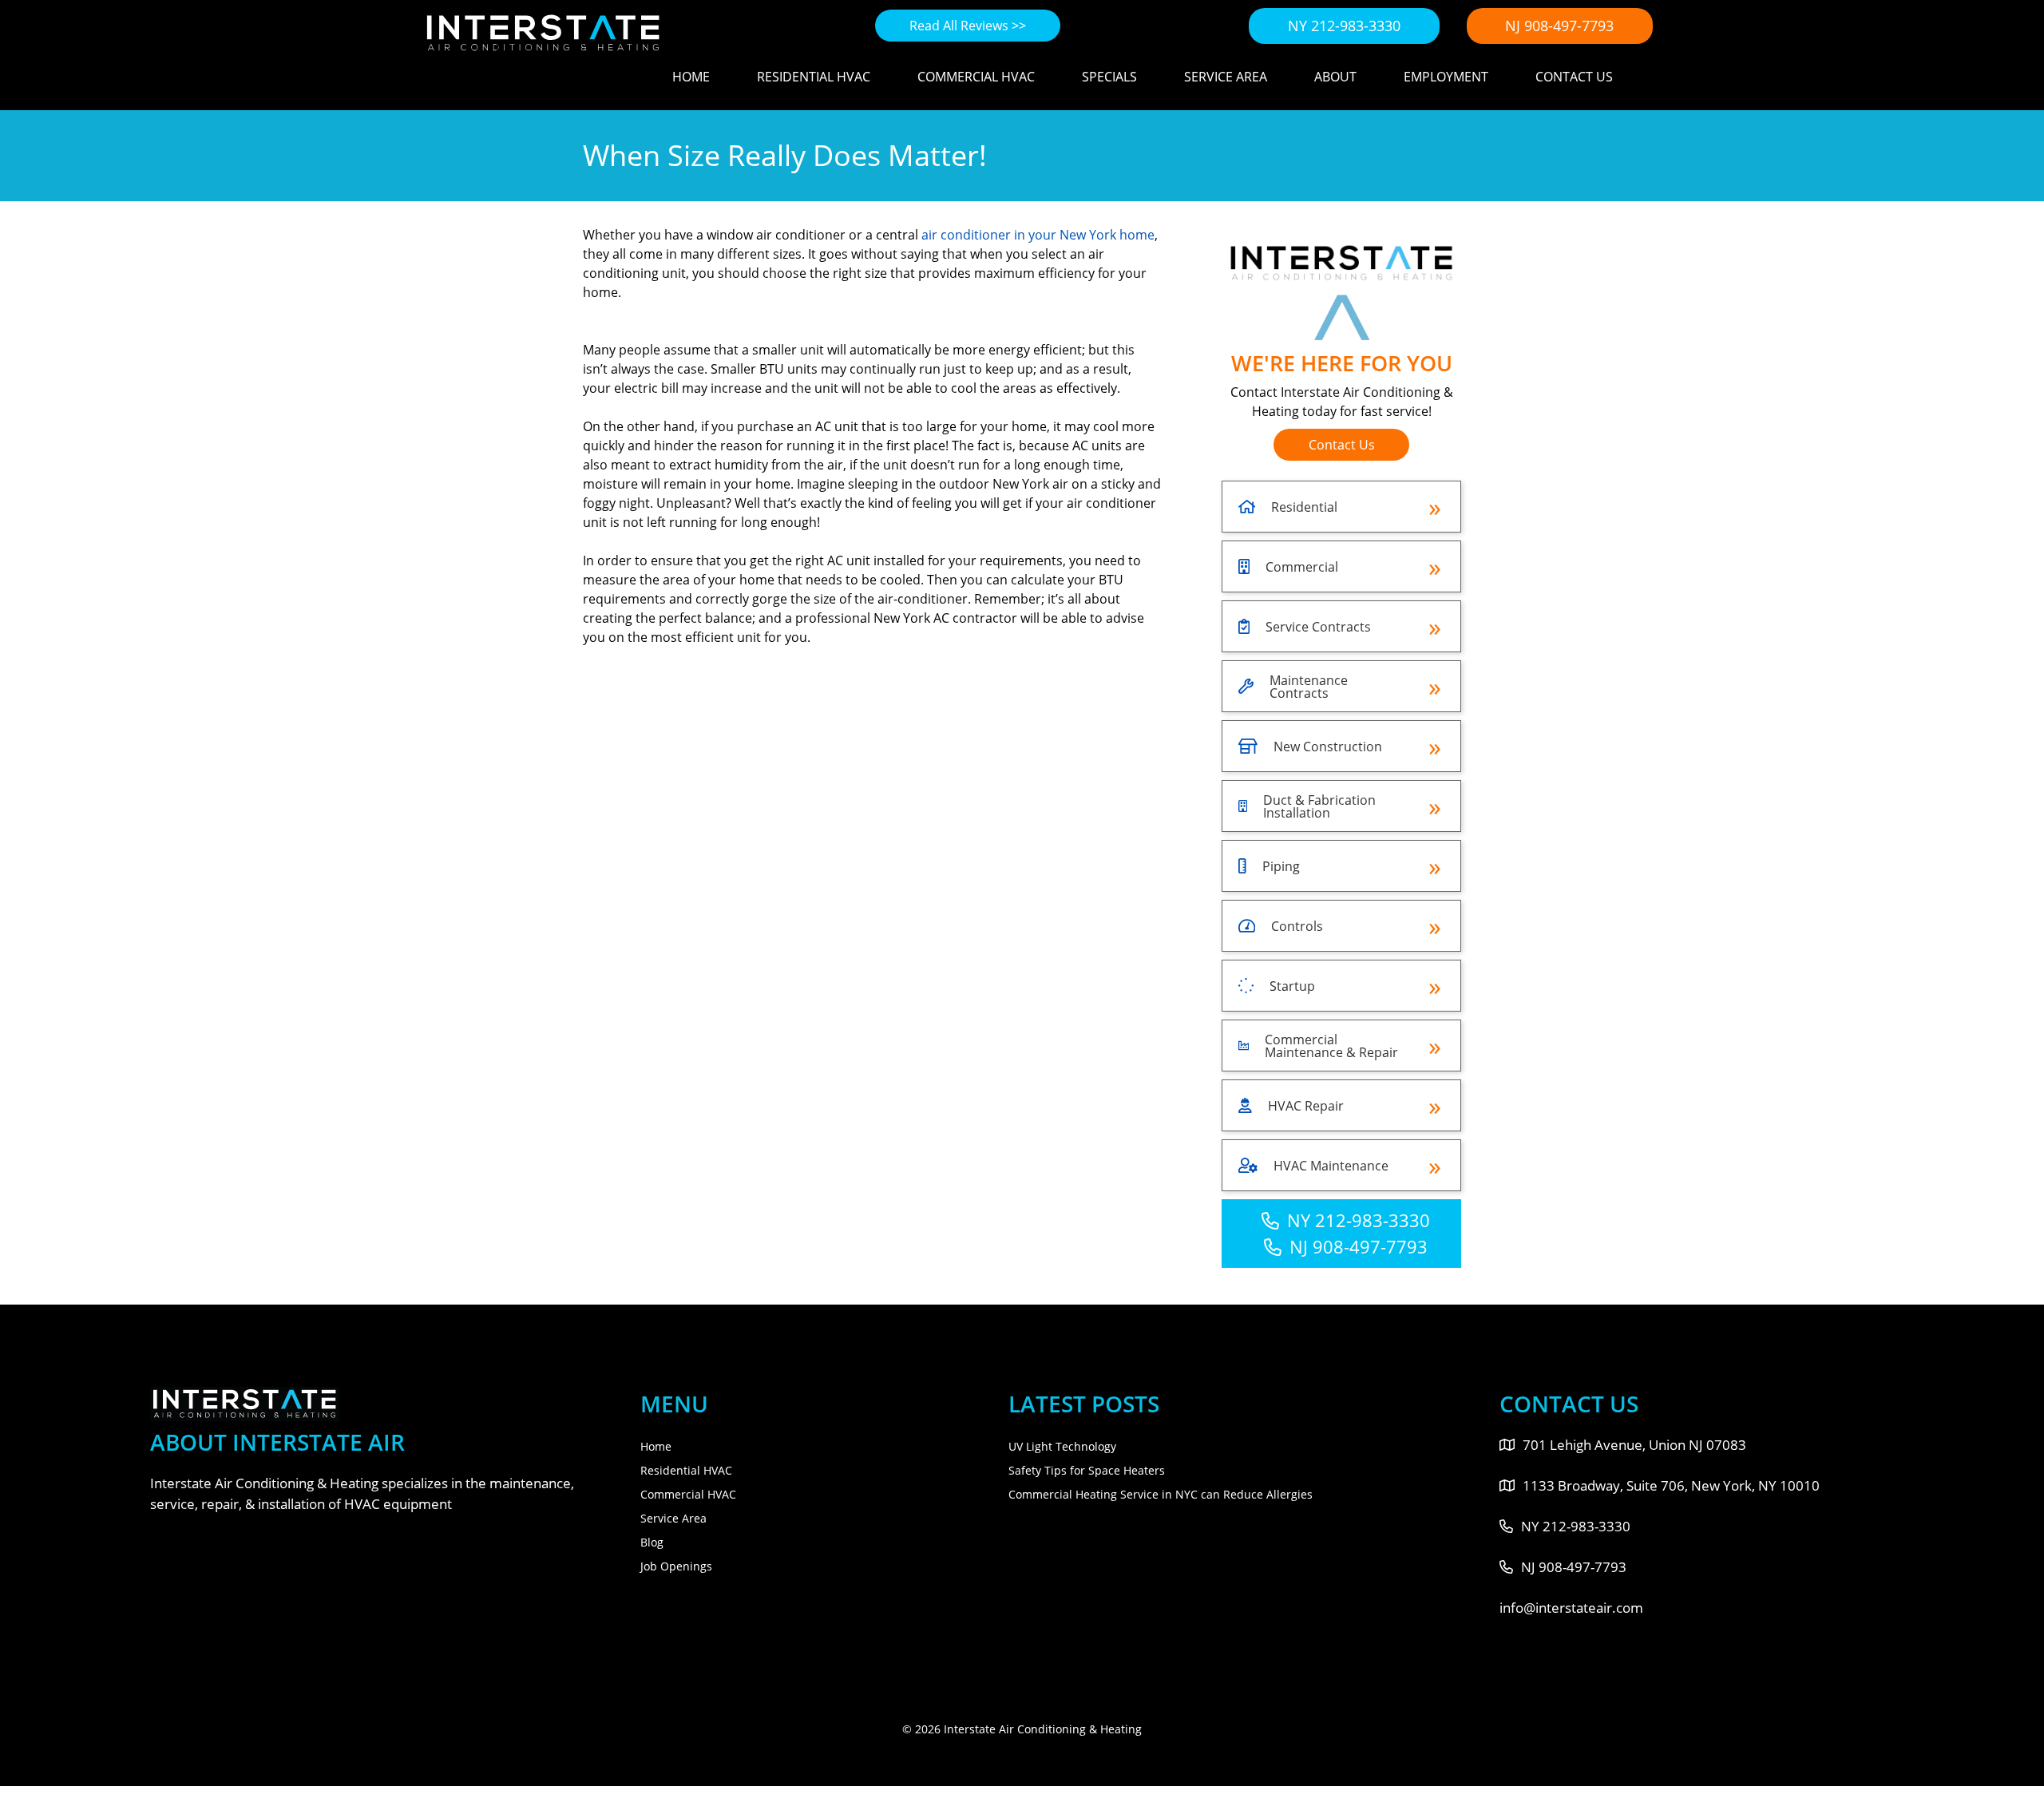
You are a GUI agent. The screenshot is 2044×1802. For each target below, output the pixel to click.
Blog (652, 1542)
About (1335, 76)
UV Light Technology (1062, 1446)
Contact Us (1574, 76)
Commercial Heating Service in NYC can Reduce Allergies (1160, 1494)
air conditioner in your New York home (1038, 235)
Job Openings (676, 1566)
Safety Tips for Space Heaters (1086, 1470)
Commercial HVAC (976, 76)
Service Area (1225, 76)
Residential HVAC (813, 76)
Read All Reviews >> (967, 25)
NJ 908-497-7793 (1559, 25)
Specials (1109, 76)
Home (691, 76)
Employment (1446, 76)
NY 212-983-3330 (1344, 25)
☆ ☆ ☆
PROBLEM REQUIREMENTS |
The required answer is each line of the data in which the word "Service" appears.

RESPONSE FOR THIS EXERCISE |
Commercial Heating Service in NYC can Reduce Allergies (1160, 1494)
Service Area (1225, 76)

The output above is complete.